5x2 shows five scenes from a modern marriage in reverse order: First, the divorce proceedings, then an unhappy dinner party, the birth of the couple's only son, the wedding and finally the first meeting. The effect of this is poignant, to see the slow disintegration of their relationship, evident from the intial calamity at the divorce scene, and ending in the morose shades of sunset romance. It moves the human spirit because of its clear reflection of the yearning backward glances we all give to our pasts.

But to say that this movie is simply about the cause and effect of a usual dysfunctional marriage is to undermine its beauty; what was left unsaid but conveyed through the series of scenes reflecting the undercurrent of tension and perpetual struggle to upkeep the marriage(or should i say love) was absolutely brilliant. It was so real, so subtle, and painful to watch.

The movie draws you in right from the beginning, where after their divorce was finalised, the couple (Marion and Gilles) repair to a hotel room for their final sex session that was obviously previously agreed upon. There, they struggle further; a horrible enactment of their dual, private hell.

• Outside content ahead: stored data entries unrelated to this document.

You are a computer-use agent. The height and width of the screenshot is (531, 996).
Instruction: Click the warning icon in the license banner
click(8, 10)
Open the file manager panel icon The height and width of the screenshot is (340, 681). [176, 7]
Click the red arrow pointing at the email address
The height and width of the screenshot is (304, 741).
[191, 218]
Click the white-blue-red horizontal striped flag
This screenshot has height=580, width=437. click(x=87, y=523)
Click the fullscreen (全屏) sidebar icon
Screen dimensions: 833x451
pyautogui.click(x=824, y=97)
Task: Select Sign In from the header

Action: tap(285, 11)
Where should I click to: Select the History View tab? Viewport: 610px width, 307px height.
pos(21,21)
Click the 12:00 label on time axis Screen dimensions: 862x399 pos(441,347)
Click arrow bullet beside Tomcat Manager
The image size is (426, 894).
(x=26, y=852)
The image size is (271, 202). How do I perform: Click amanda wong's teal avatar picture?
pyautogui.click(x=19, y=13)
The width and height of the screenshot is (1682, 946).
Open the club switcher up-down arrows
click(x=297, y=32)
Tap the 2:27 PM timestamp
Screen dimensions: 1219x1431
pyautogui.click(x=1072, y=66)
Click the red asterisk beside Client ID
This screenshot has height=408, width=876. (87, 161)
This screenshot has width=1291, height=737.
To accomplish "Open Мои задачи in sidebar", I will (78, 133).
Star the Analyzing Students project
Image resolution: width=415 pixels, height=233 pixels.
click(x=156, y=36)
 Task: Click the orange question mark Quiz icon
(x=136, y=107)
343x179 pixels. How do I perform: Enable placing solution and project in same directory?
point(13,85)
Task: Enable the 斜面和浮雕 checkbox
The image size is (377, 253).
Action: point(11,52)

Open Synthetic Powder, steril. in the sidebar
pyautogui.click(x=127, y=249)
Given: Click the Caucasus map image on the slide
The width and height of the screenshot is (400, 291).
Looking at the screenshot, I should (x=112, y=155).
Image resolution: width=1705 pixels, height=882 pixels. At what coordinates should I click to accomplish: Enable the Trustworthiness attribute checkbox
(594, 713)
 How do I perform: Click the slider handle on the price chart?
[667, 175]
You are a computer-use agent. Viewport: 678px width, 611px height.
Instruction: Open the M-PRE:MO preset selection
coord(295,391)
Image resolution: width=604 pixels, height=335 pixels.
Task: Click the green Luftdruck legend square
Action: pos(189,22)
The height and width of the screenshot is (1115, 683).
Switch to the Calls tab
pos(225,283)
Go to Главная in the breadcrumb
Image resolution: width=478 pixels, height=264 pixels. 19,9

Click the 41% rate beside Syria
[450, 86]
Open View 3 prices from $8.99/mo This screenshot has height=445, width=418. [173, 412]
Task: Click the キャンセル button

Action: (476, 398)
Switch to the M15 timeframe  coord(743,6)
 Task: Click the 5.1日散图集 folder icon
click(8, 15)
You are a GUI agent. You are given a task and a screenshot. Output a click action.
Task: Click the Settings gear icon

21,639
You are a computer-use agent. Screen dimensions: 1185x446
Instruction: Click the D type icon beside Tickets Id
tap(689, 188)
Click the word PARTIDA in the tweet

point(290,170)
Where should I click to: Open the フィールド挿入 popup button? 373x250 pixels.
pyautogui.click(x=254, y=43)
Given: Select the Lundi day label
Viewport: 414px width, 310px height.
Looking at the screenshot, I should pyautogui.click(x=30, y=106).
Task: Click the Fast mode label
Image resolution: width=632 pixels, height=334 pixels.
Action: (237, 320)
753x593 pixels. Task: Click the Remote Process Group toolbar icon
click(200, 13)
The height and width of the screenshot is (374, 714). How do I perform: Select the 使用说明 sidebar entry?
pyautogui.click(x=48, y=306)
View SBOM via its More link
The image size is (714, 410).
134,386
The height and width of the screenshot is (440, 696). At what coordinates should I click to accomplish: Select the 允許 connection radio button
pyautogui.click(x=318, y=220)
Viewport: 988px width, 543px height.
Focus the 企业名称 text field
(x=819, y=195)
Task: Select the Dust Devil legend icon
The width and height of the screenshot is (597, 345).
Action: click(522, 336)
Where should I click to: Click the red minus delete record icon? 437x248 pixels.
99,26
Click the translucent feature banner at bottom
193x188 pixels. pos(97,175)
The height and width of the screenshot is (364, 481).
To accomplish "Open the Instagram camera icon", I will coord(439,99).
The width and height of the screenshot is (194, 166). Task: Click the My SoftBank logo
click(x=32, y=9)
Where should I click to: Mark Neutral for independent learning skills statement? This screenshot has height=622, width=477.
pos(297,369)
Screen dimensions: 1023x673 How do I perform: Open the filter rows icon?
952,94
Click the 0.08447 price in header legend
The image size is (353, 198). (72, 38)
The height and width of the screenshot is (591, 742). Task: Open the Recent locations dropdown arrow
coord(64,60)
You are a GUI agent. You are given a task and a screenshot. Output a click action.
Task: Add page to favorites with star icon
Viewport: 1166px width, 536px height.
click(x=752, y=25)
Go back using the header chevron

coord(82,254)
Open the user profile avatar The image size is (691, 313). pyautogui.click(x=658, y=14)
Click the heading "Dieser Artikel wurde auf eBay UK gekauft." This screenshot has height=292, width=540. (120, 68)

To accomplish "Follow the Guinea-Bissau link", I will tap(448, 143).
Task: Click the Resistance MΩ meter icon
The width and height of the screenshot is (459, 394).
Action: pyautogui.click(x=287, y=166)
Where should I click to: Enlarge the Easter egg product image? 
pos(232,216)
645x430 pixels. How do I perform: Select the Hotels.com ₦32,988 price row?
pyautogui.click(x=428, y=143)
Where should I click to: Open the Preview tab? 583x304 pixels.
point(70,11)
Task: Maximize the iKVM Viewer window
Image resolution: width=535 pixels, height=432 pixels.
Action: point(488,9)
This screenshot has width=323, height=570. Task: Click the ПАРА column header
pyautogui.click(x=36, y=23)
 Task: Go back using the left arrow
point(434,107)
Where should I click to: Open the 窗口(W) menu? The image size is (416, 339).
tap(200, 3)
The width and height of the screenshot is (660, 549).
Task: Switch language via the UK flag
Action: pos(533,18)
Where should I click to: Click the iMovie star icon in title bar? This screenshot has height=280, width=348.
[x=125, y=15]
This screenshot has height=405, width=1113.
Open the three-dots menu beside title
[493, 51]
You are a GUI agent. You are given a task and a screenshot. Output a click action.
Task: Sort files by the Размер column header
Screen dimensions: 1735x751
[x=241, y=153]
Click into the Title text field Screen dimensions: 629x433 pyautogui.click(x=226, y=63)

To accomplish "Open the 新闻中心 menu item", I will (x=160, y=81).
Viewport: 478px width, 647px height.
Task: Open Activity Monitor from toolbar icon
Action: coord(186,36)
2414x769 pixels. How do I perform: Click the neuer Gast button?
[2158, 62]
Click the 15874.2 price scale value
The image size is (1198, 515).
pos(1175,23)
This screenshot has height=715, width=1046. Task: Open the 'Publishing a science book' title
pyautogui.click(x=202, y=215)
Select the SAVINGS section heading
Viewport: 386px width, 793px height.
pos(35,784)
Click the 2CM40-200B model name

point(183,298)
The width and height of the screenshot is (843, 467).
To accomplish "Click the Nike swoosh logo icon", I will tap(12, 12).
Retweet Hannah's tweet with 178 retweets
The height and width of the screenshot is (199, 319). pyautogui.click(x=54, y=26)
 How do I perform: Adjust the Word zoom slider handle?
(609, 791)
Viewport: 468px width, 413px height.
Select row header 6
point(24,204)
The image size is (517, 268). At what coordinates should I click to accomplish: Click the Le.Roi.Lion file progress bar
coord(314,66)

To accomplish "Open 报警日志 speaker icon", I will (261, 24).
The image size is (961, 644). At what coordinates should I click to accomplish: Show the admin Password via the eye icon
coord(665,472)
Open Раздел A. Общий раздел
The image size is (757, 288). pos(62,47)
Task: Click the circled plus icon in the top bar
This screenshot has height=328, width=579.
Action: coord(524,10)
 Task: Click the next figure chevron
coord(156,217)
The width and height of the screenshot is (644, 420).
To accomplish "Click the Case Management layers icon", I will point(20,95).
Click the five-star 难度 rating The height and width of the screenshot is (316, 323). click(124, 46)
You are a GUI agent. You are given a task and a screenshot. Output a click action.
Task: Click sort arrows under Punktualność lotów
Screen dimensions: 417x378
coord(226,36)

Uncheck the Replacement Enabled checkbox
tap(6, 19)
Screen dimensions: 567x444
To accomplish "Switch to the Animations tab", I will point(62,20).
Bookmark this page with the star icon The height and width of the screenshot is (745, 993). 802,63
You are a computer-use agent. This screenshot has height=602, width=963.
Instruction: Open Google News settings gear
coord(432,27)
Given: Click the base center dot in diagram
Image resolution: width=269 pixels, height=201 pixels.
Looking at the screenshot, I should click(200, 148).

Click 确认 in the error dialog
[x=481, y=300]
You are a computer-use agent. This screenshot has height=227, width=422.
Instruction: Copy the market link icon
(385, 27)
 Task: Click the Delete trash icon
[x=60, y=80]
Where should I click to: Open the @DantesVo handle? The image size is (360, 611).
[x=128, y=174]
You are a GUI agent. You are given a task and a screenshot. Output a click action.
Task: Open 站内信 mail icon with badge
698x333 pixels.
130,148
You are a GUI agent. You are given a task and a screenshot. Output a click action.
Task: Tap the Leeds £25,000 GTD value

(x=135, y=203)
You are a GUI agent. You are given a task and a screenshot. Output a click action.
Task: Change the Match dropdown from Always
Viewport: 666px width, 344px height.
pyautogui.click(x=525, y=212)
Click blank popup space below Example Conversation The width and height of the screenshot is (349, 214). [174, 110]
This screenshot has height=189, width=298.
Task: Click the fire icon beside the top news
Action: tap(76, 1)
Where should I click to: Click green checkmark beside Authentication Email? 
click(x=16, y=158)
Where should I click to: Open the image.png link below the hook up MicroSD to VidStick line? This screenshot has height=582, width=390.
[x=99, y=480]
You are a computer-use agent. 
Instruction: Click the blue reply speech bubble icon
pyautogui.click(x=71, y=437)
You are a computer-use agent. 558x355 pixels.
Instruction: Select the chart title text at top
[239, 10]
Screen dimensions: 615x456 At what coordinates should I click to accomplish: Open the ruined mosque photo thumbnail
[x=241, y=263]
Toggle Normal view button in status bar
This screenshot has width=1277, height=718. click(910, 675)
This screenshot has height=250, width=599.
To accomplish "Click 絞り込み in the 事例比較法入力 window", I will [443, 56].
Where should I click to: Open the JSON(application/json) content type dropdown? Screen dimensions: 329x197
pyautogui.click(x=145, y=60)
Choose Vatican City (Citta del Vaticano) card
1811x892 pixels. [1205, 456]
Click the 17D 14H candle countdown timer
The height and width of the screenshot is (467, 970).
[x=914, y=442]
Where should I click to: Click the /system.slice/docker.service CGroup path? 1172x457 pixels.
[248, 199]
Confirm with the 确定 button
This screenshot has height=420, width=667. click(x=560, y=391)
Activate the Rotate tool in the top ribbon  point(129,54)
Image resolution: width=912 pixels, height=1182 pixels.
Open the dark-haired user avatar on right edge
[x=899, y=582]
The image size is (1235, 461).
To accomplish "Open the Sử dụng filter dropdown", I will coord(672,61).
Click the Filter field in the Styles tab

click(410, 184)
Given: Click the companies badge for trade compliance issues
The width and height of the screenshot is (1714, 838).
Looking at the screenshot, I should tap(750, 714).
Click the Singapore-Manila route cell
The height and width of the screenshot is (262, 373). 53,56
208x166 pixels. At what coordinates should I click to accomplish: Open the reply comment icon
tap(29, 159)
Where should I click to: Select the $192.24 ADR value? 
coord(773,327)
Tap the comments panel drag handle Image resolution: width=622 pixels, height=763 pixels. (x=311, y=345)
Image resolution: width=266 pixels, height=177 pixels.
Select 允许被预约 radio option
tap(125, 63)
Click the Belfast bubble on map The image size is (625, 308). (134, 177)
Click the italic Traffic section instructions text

It amazing to see how no one single event ruins a relationship, but rather, the slow and tideous process that carries seeds of destruction from a start that looked so promising insidiously tears two people away from each other. Both characters, Marion and Gilles are too human, and this really, adds to the sublime quality of this movie. A deeply impressive one without a doubt, apart from the rather fantastical scene of her making love to a stranger by the lake on her wedding night.

But that aside, this one definitely has to be added to my list of favourites.

Tuesday, November 09, 2004

I feel a rush of happiness; the vague discontentment is washed away by the pouring rain as the nightingale sings "i feel so gay in a melancholy way, that it might as well be spring...i keep wishing i were somewhere else.. walking down a strange blue street.." Rainy days and jazz always make me smile.

All i want now is a cup of hot chocolate to warm me as i plod along with work. :) Cheers darlings.

Sunday, November 07, 2004

A heart wrenching one this is, Head in the Clouds.

I always live in the present. I don't know the future and no longer have the past. The former oppresses me at the possibility of everything, the latter as the reality of nothing. The words of Pessoa resonated in my soul as i watched another one of those that inspired in me the perfected gradeur of Love.

She was so fortunate, to be loved so immensely by a woman and a man. She reminded me once more of what it means to love passionately, to disregard worldly opinions, and to be completely consumed by Loves. Yet, underneath the bravado and her apparent zest to live only in and for the present moment, she was so afraid. of losing the two people who meant the most to her.

But if there were any thoughts at all that i carried home in my drenched and heavy heart after the show, it is this- that all great loves end in glorious tragedy; death is a mark of what it means for the portrait of passionate love to burn eternally.